Dalam pertemuan itu, Sekretaris Dinas PUPRPKPP Riau Ferry Yunanda bersama enam Kepala UPT Jalan dan Jembatan Wilayah I-VI membahas rencana pemberian dana komitmen sebesar 2,5 persen kepada Abdul, seiring adanya peningkatan anggaran tahun 2025.
Sebelumnya, anggaran bagi enam UPT itu hanya Rp71,6 miliar, namun meningkat signifikan menjadi Rp177,4 miliar, atau terjadi penambahan Rp106 miliar.
Setelah pertemuan tersebut, Ferry melaporkan hasilnya kepada Kepala Dinas PUPRPKPP Riau M Arief Setiawan.
Namun Arief meminta persentase setoran dinaikkan dari 2,5 persen menjadi 5 persen.
Bagi pejabat yang tidak patuh, ancaman pencopotan atau mutasi menjadi konsekuensi.

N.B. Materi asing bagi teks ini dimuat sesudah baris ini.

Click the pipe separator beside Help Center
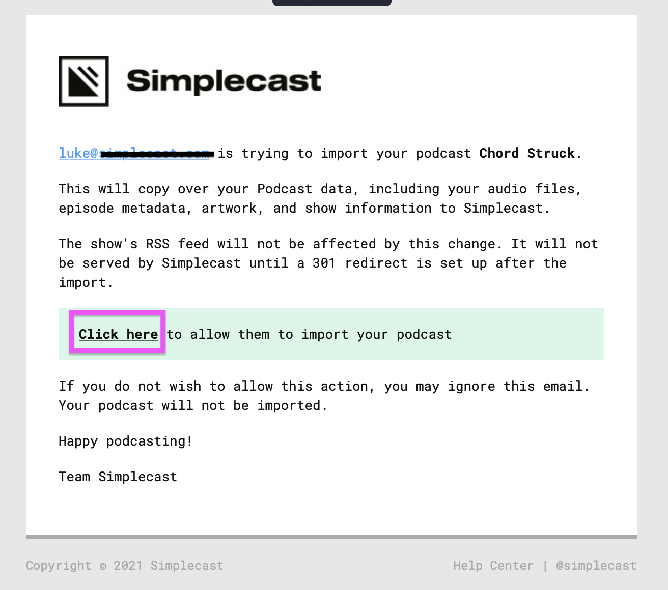 pos(545,566)
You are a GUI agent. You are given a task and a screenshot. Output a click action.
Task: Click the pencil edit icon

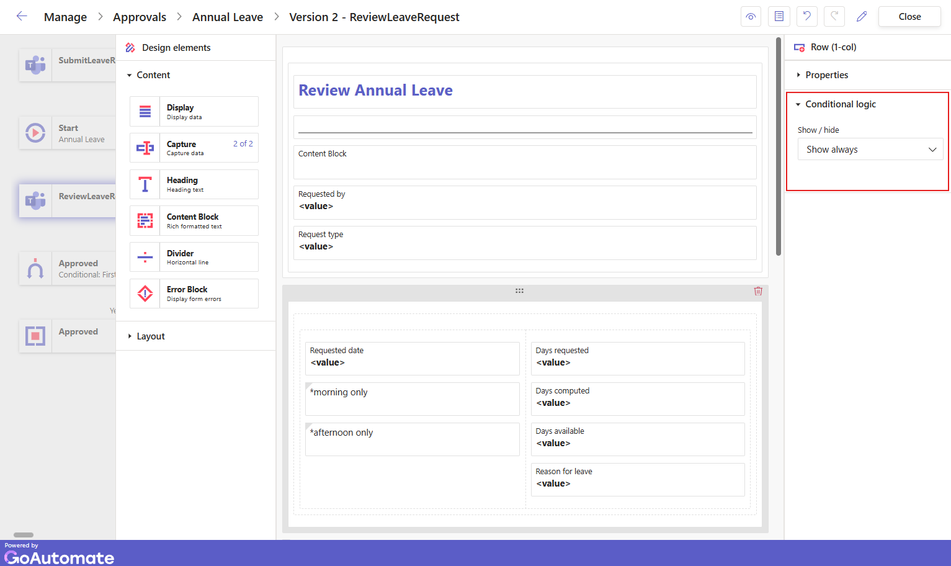pos(862,17)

Di lingkungan dinas, permintaan tersebut bahkan disebut sebagai "jatah preman".
Seusai dilantik Presiden Prabowo Subianto pada 20 Februari 2025, Abdul mengumpulkan seluruh SKPD dan menyampaikan bahwa arah kebijakan hanya berpedoman kepada satu "matahari", yakni dirinya.
Maksudnya, setiap instruksi kepala dinas adalah representasi perintah langsung gubernur, dan ketidakpatuhan akan dievaluasi—yang dimaknai sebagai mutasi jabatan.
Pertemuan berikutnya antara Ferry dan enam Kepala UPT menghasilkan kesepakatan bahwa jumlah biaya yang harus dikumpulkan menjadi 5 persen dari Rp106 miliar, lalu dibulatkan menjadi Rp7 miliar.
Ferry kemudian melaporkan hasil kesepakatan menggunakan kode "tujuh batang". Setelah itu terjadi tiga kali setoran dana pada Juni, Agustus, dan November 2025.
Pada Juni 2025, Ferry berhasil mengumpulkan Rp1,6 miliar dari para Kepala UPT. Arief memerintahkan agar Rp1 miliar diberikan kepada Abdul melalui Tenaga Ahli Gubernur Riau Dani M Nursalam, sementara Rp600 juta diberikan kepada kerabatnya.
Pada Agustus 2025, atas perintah Dani yang bertindak sebagai representasi Abdul, Ferry kembali mengumpulkan dana Rp1,2 miliar. Dana tersebut kemudian dialokasikan sesuai arahan Arief, termasuk Rp300 juta kepada sopirnya dan Rp375 juta untuk proposal kegiatan perangkat daerah, sementara Rp300 juta disimpan Ferry.
Namun KPK masih mendalami distribusi sisa Rp225 juta karena belum seluruhnya terverifikasi.
Pada November 2025, Kepala UPT Wilayah III menjadi pengumpul dana dengan total Rp1,25 miliar. Dana itu kemudian diserahkan Rp450 juta melalui Arief dan Rp800 juta langsung kepada Abdul.
Secara keseluruhan, selama Juni–November 2025 terkumpul Rp4,05 miliar dari target Rp7 miliar.
Para Kepala UPT mengaku menggunakan uang pribadi, pinjaman bank, dan sumber lainnya, namun KPK masih melakukan pendalaman terkait kebenaran pengakuan tersebut.
Abdul diduga menerima total Rp2,25 miliar dan menggunakan sebagian dana tersebut untuk perjalanan luar negeri ke Inggris dan Brasil.
Namun pada penyerahan dana ketiga, tepat 3 November 2025, KPK melakukan operasi tangkap tangan terhadap Arief, Ferry, dan lima Kepala UPT, serta menyita Rp800 juta.
Setelah itu, KPK mencari keberadaan Abdul yang diduga menghindar setelah mengetahui adanya penangkapan para bawahannya.
Abdul akhirnya ditangkap di sebuah kafe di Pekanbaru, bersama orang kepercayaannya, Tata Maulana.
Pada waktu yang hampir bersamaan, KPK menggeledah rumah Abdul di Jakarta Selatan dan menemukan 9.000 pound sterling serta 3.000 dolar AS yang setara Rp800 juta. Total uang yang disita dalam OTT menjadi Rp1,6 miliar.
Kesembilan orang yang ditangkap diterbangkan ke Gedung Merah Putih KPK, Jakarta, dalam dua kloter pada 4 November 2025.
KPK kemudian menetapkan Abdul, Arief, dan Dani sebagai tersangka dengan sangkaan Pasal 12e dan/atau Pasal 12f dan/atau Pasal 12B UU 31/1999 jo. UU 20/2001 jo. Pasal 55 ayat (1) ke-1 KUHP.
Ketiganya ditahan selama 20 hari pertama sejak 4 hingga 23 November 2025. Abdul ditahan di Rutan Gedung ACLC, sementara Arief dan Dani di Rutan Gedung Merah Putih KPK.